** INSTRUCTIONS TO FOLLOW **
Of the entries below, restate word for word only the section that runs from the line with "Where should I click to: Open author" to the line with "Task: Click the Grocery List Guidelines entry", counting both ends.

** INPUT MATERIAL **
---+---
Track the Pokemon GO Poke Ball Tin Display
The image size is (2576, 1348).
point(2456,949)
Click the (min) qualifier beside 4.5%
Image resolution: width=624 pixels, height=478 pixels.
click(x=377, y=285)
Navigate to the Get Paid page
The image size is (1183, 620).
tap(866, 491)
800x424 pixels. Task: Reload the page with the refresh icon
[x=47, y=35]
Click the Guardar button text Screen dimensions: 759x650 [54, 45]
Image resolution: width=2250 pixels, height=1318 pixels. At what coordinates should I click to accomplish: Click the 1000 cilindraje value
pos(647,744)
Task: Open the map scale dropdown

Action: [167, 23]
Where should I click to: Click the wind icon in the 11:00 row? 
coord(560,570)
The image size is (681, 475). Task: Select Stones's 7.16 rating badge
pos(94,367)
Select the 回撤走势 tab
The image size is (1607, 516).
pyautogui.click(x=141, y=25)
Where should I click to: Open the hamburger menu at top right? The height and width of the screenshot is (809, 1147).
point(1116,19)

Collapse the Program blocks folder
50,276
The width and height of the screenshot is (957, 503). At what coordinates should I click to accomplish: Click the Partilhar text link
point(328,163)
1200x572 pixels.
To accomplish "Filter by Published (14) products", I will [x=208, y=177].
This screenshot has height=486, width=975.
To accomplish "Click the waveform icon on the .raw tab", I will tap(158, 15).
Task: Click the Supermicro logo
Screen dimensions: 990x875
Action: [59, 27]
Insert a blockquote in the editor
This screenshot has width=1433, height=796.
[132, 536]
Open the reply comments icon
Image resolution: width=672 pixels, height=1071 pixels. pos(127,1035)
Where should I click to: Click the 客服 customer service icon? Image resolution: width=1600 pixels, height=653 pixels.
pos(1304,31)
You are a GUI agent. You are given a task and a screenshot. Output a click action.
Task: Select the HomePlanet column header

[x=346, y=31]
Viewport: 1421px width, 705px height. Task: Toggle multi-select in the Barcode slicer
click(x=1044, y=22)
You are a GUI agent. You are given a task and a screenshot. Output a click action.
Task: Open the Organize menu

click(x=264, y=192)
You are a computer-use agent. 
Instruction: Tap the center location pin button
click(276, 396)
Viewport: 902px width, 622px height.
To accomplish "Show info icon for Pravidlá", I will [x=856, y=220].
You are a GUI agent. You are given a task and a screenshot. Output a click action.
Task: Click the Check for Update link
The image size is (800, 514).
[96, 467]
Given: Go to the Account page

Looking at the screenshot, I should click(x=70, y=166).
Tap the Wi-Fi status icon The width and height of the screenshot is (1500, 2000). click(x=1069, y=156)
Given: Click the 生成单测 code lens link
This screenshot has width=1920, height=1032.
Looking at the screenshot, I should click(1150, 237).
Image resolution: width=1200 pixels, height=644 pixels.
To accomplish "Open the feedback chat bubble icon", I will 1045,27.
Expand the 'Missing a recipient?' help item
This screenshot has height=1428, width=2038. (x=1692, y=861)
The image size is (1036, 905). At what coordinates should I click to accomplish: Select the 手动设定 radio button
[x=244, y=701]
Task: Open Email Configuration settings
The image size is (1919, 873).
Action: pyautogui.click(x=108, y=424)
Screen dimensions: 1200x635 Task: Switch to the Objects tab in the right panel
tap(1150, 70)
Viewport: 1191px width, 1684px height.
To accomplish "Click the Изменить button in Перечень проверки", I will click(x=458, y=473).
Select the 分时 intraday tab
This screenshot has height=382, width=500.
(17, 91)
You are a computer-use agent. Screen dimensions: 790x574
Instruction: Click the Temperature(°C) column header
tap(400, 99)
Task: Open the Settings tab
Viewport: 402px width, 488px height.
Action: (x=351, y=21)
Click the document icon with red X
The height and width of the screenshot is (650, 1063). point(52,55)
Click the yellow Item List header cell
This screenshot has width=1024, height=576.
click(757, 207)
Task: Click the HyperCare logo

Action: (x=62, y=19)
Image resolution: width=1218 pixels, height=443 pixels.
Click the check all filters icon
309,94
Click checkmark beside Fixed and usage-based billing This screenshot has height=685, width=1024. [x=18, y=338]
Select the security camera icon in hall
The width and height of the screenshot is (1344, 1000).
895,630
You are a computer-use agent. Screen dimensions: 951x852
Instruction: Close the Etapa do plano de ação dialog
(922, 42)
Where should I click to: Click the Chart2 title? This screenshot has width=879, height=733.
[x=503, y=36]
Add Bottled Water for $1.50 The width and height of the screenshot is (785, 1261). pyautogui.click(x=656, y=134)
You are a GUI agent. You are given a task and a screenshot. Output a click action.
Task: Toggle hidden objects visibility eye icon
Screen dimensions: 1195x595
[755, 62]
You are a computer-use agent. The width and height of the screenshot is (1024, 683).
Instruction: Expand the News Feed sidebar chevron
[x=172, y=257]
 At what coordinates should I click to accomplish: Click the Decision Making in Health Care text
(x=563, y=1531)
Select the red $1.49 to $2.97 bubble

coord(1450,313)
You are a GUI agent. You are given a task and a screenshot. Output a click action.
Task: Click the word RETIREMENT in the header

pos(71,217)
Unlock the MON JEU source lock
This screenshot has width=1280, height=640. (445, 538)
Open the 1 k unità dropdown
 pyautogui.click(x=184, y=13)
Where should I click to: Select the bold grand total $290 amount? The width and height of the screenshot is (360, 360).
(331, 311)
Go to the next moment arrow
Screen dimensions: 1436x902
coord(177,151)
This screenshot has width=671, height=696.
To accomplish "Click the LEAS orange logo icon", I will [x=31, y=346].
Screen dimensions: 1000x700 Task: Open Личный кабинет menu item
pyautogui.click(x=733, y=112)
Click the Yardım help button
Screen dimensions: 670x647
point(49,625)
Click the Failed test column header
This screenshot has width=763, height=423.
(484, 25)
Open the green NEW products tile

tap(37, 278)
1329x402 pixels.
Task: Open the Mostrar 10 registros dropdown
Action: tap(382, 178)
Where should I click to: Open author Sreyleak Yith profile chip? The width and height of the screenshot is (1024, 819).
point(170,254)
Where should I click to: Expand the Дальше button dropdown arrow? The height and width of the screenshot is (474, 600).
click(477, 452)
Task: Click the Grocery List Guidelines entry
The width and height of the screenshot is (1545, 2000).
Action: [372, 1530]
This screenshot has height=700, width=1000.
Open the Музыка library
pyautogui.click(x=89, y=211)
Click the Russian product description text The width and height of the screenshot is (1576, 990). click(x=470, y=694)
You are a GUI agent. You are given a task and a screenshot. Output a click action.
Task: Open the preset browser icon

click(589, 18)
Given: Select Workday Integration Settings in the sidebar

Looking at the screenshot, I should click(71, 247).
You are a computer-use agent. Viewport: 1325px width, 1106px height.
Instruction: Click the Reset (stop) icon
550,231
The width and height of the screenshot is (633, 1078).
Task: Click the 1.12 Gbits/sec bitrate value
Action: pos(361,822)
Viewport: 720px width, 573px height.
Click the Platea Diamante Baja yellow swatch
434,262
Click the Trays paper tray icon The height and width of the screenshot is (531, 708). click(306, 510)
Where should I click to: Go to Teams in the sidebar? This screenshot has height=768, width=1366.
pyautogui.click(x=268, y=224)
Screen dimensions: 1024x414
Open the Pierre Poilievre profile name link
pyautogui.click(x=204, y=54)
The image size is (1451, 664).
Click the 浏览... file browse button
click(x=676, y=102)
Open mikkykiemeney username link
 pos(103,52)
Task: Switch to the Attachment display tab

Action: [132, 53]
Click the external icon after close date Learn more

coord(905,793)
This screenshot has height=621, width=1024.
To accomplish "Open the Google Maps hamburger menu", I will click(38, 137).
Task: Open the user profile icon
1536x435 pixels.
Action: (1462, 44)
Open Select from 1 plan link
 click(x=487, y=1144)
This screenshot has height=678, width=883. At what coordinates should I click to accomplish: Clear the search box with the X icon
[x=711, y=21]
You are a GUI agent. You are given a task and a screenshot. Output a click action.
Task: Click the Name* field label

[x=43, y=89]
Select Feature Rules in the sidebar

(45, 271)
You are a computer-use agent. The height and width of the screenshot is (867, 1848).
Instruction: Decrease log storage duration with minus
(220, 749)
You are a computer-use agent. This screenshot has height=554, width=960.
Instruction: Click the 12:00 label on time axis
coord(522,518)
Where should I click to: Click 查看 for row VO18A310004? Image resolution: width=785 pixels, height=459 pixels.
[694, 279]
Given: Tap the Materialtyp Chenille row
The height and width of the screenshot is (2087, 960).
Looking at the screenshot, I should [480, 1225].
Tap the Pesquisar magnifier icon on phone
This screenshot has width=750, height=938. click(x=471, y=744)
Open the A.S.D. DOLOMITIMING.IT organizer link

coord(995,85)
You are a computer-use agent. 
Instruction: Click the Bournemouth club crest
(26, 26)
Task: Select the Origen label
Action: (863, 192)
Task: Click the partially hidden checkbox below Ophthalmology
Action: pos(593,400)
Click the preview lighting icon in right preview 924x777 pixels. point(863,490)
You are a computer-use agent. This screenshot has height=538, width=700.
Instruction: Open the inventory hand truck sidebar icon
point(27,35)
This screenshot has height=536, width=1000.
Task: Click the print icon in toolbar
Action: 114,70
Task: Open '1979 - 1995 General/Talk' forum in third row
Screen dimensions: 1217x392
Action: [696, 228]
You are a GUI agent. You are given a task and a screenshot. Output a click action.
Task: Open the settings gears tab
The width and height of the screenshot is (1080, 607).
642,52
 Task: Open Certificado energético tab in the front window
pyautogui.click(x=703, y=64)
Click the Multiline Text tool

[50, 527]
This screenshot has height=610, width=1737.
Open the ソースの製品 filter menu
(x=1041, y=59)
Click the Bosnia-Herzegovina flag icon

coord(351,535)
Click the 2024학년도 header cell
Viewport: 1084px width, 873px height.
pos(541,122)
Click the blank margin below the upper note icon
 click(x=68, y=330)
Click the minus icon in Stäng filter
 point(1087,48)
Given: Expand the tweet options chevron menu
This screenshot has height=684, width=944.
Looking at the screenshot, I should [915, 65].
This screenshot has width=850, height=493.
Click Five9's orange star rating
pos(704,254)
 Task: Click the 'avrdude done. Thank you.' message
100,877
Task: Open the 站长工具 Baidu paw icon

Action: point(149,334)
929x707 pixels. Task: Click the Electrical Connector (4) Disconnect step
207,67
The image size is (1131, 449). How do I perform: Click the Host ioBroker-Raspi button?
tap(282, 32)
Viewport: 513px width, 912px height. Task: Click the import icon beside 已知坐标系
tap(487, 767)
---+---
** TASK RESULT **
Where should I click to: Open author Sreyleak Yith profile chip? The width and height of the screenshot is (1024, 819).
point(170,254)
Where should I click to: Expand the Дальше button dropdown arrow? The height and width of the screenshot is (474, 600).
click(477, 452)
Task: Click the Grocery List Guidelines entry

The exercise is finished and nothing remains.